Differential gene expression in TPA responsive and non-responsive mouse fibroblasts.

Abstract

Our laboratory has previously isolated a 12-O-tetradecanoylphorbol-13-acetate (TPA)-nonresponsive variant line (VT-1) from mouse 3T3-L1 cells. Here the expression of type I collagen pro-α2 (pro-α2(I)) mRNA and production of type I collagen in these two cell lines is examined. In quiescent cells, the pro-α2(I) steady state mRNA levels were 4 times greater in 3T3-L1 cells than in VT-1 cells. TPA addition caused the steady-state levels of pro-α2(I) mRNA to be 6 times greater in 3T3-L1 cells than in VT-1 cells. The pro-α2(I) protein levels in the extracellular matrix or culture media of 3T3-L1 cells were substantially elevated by TPA treatment but no significant increase was detected in VT-1 cells. The correlation of collagen expression with a TPA-mediated mitogenic response suggests a new role for collagen as an early component of mitogenic signal transduction.
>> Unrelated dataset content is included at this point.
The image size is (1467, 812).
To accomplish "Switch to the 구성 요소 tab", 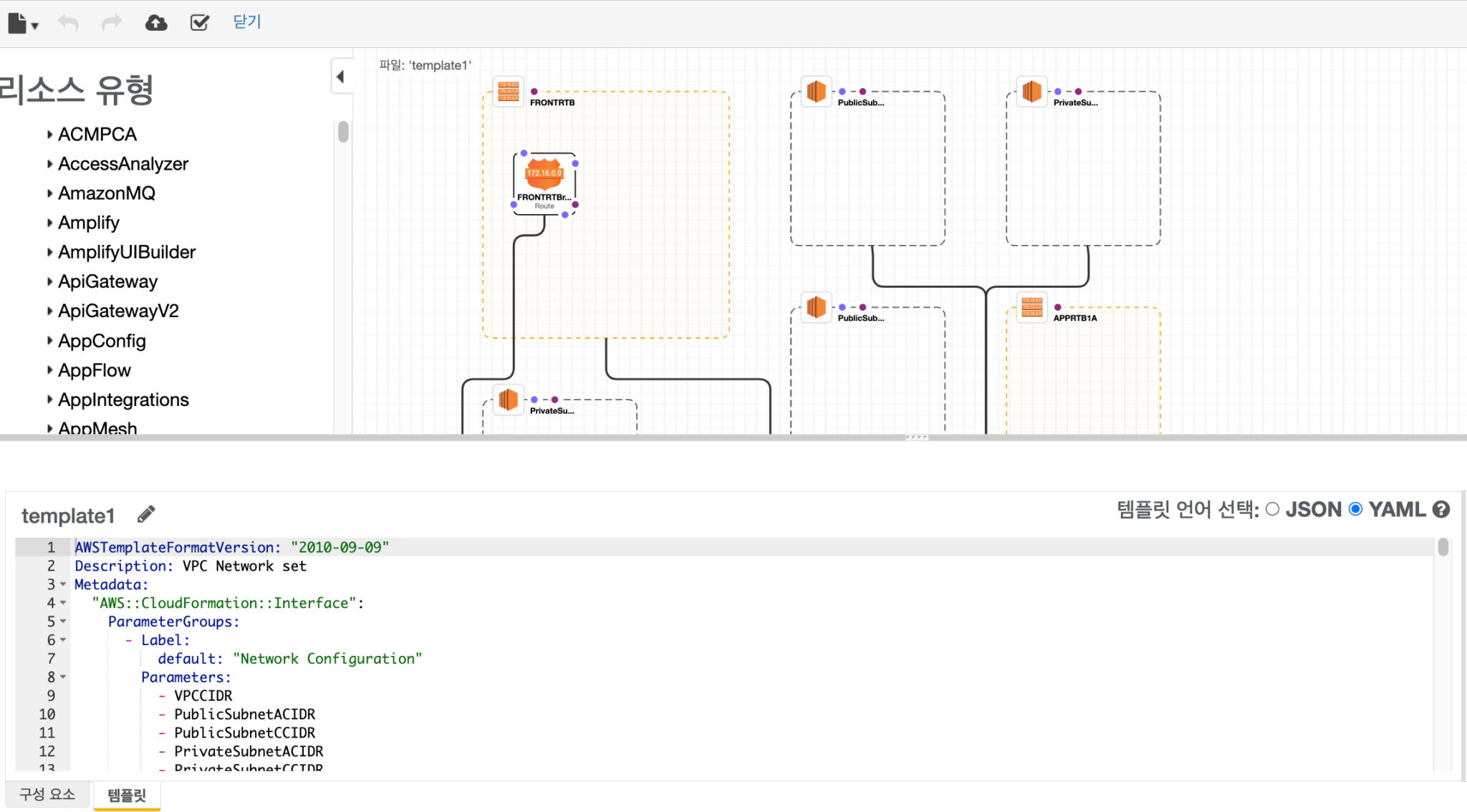I will 47,794.
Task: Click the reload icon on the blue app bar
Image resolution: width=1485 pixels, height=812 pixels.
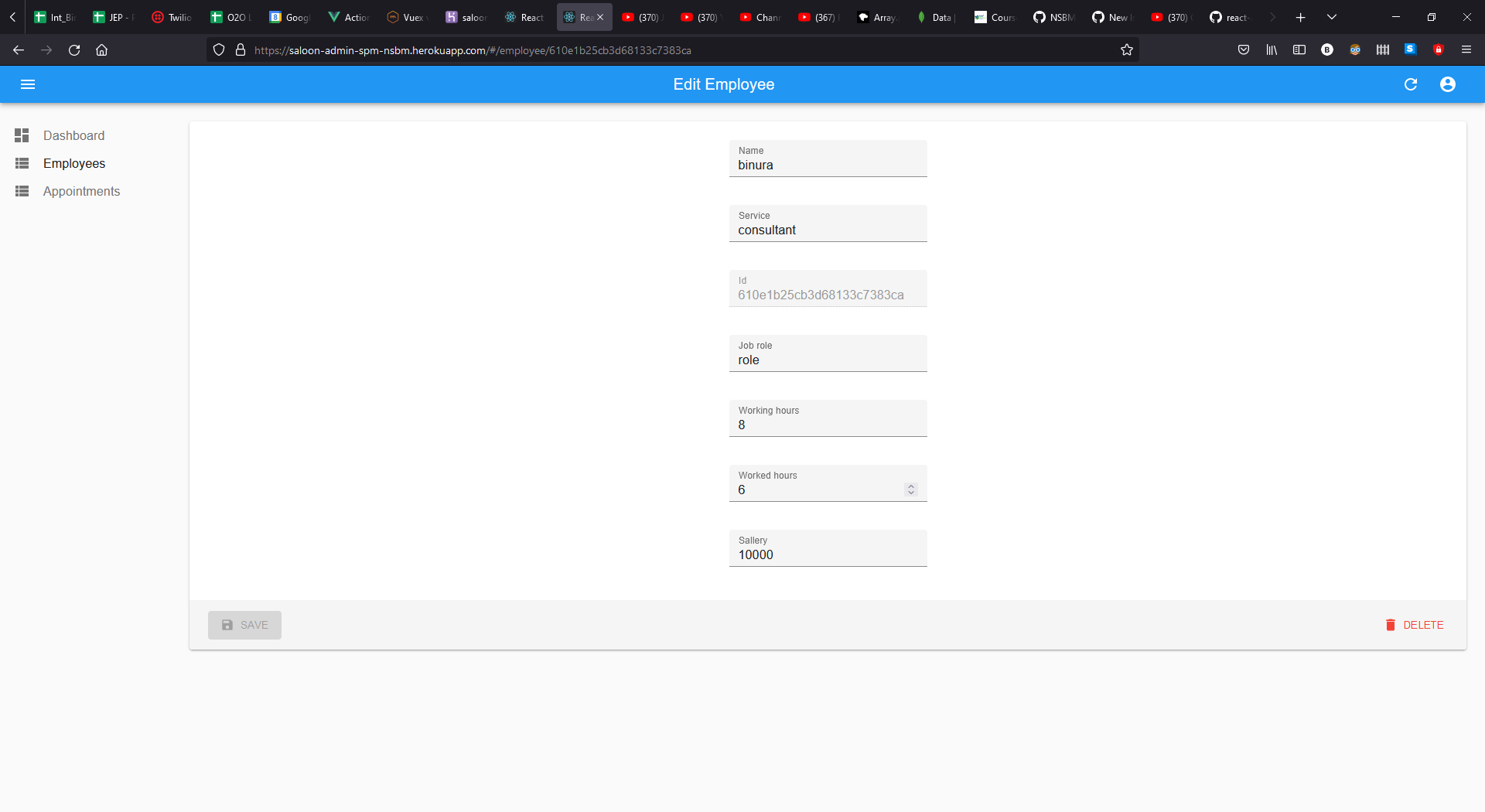Action: point(1411,84)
Expression of protooncogenes and other mitogenically related genes were also examined in 3T3-L1 and VT-1 cells. c-fos, c-myc, c-jun and ornithine decarboxylase were expressed in both cell lines. These findings suggest that expression of these genes may be necessary but not sufficient for a TPA induced mitogenic response. Two of the TPA Inducible Early (TIE) genes selected had no homology with any other known sequence. Here, mRNA expression levels of these novel genes (TIE-10B and TIE-44) are examined in 3T3-L1 and VT-1 cells and in several mouse tissues. Within 30 minutes of TPA treatment, TIE gene mRNA is increased in 3T3-L1 cells; whereas, with the exception of TIE-10B, low levels or delayed mRNA expression is seen in VT-1 cells. The two genes are expressed in most mouse tissues tested. mRNA levels of both TIE genes also increased in response to serum supplemented medium. Typical mRNA expression patterns for protooncogenes c-fos, c-myc, c-jun are seen when cells are treated with TPA or serum-supplemented media. The differential mRNA expression of the TIE genes relative to other growth potentiating genes and in response to mitogens other than TPA is indicative of the complexity and wide range of genes involved in several possible pathways leading to the cells' mitogenic response. (Abstract shortened with permission of author.)